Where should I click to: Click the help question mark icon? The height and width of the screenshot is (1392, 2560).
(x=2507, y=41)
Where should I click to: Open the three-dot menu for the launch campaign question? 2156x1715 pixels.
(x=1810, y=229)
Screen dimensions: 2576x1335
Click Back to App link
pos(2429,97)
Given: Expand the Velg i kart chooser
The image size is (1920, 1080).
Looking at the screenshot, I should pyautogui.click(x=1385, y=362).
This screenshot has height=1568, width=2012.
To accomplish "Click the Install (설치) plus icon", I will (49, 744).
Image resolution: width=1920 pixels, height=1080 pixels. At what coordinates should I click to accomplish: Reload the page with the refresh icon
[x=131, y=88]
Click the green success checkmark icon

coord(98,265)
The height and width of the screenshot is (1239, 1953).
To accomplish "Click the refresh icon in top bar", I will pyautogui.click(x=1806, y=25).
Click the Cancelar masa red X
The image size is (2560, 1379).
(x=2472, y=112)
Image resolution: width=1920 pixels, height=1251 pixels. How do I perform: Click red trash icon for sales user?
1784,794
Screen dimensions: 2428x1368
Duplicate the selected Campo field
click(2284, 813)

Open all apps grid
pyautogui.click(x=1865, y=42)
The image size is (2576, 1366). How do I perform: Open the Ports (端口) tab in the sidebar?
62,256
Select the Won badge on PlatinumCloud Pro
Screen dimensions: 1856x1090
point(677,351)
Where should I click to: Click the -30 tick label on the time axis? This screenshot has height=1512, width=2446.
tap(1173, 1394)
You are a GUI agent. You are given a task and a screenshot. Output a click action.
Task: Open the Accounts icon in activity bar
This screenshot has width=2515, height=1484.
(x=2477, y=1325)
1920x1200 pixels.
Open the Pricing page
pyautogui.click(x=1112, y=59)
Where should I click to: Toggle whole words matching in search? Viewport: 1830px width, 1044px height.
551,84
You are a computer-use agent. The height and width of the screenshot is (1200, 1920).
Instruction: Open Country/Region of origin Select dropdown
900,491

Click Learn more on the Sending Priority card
************
§ Task objective
Each line carrying the string "agent" should be copied out from the entries.

§ Exercise result
You are a GUI agent. You are given a task and a screenshot. Output a click action.
You are a computer-use agent. The height and width of the screenshot is (1200, 1920).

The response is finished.